Eu não creio que seja de todo impossível. A sanguinolência e a vivacidade nas batalhas eu consigo ver bem nitidamente, bastando observar os contra-ataques dos portugueses para com os mouros (na primeira vez que li cheguei até mesmo a me perguntar: necessitava-se disso tudo?). O caráter mitológico não suscita muitas dúvidas: temos deuses pagãos numa época onde o cristianismo estava bem consolidado... Esses deuses atuam sobre a vida dos lusíadas da mesma forma que atuavam sobre os eneiadas; mas é essa diferença histórica que faz do relato dos Lusíadas tão próximo da Iliada ou da Odisseia.
O caráter humanístico eu não julgo de fato existir: os lusíadas estão mais próximos dos eneiadas do que dos gregos ou dos troianos... O destino dos lusíadas, o fardo que eles carregam nas costas, é maior que o dos companheiros de Eneias. Este sente saudade de sua Troia e, em dado momento da Eneida, chega até mesmo a fundar uma cidade e viver nela julgando estar na "terra prometida". Os portugueses, em contrapartida, são como se fossem meros bonecos ou fantoches dos deuses; são mais honrosos, sob certa ótica, pois provavelmente não parariam numa ilha qualquer e achariam que esta é a terra obstinada. Estão mais próximos dos valores heroicos da Iliada que dos valores da Eneida, que são mais humanos: Vasco não choraria se porventura tivesse que abandonar sua esposa ou seu filho assim como Eneias chorou...
Camões quis engrandecer o homem português e Virgílio quis simplesmente engrandecer o homem. A diferença é que esse homem virgiliano é mais palpável e mais próximo de nós que o homem camoniano que se aproxima do homem homérico, em seus valores e idealizações. O homem camoniano, o homem homérico é um heroi, um mártir. O homem virgiliano, por mais que tente, não consegue alcançar um nível de desconfiguração tão grande.

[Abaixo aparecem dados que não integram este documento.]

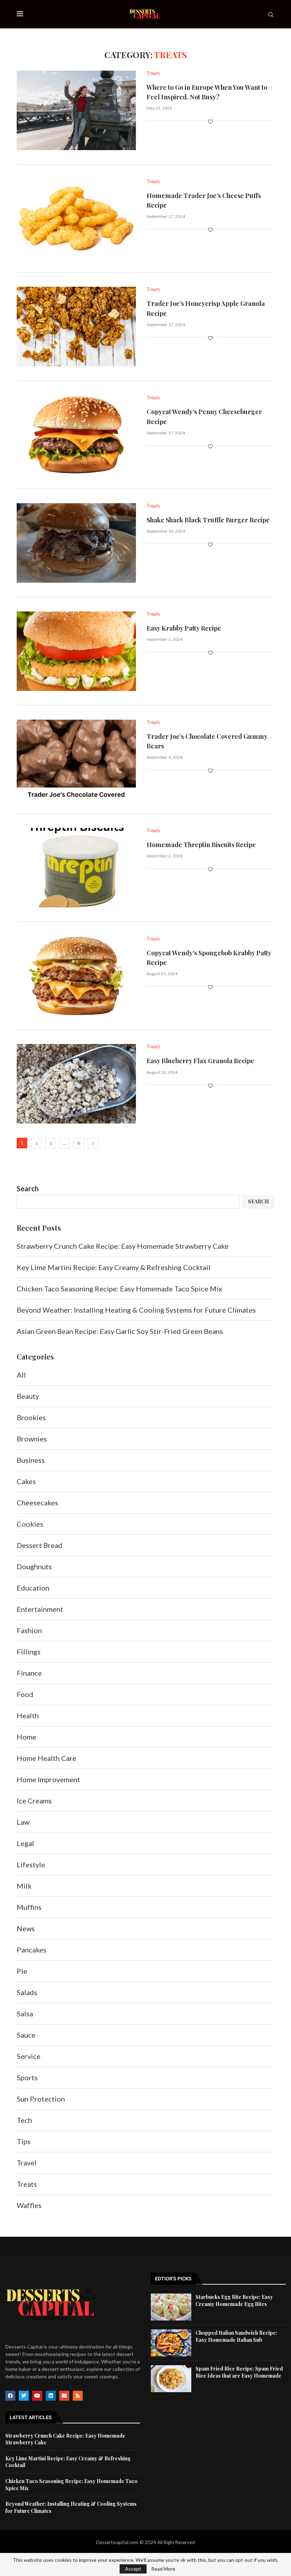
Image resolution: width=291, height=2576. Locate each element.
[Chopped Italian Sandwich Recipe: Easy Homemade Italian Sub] (171, 2342)
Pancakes (31, 1949)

António José Saraiva, alinhado às teses do marxismo, lamentou a falta de substância dos seus personagens, que para ele são mais estereótipos do que pessoas reais, não são heróis de carne e osso, e carecem de robustez e vigor. (Wikipedia)
O que pode ser contestado, visto que o homem o qual José Saraiva se refere é provavelmente o homem moderno, o homem virgiliano; ao passo que o homem camoniano/homérico é feito em moldes clássicos...
Hegel, embora elogiando várias qualidades d' Os Lusíadas, criticou a incongruência entre o tema nacionalista e o uso de modelos formais clássicos e italianos, além de apontar uma presença excessiva da voz pessoal do poeta, em várias passagens em que usa a primeira pessoa do singular para tecer uma variedade de comentários, interrompendo o fluxo da ação épica. (Wikipedia)
A justificativa disso, pra mim, se encontra em:
Sérgio Buarque de Holanda disse que as cores épicas com que Camões pintou os feitos lusitanos não correspondem tanto a "uma aspiração generosa e ascendente", mas espelham antes uma retrospeção melancólica da glória extinta que mais desfigurou do que fixou a verdadeira fisionomia moral dos agentes da expansão marítima. (Wikipedia)
Coisa que concordo: Camões pintou um Portugal de seus sonhos, o que não desmerece o relato épico do nosso grande poeta, visto que o grego de Homero ou o romano de Virgílio ou a Beatriz de Dante são igualmente sonhados e idealizados... Vejo inclusive como sendo um ingrediente fundamental da poesia épica: o sonho do artista, a visão do artista.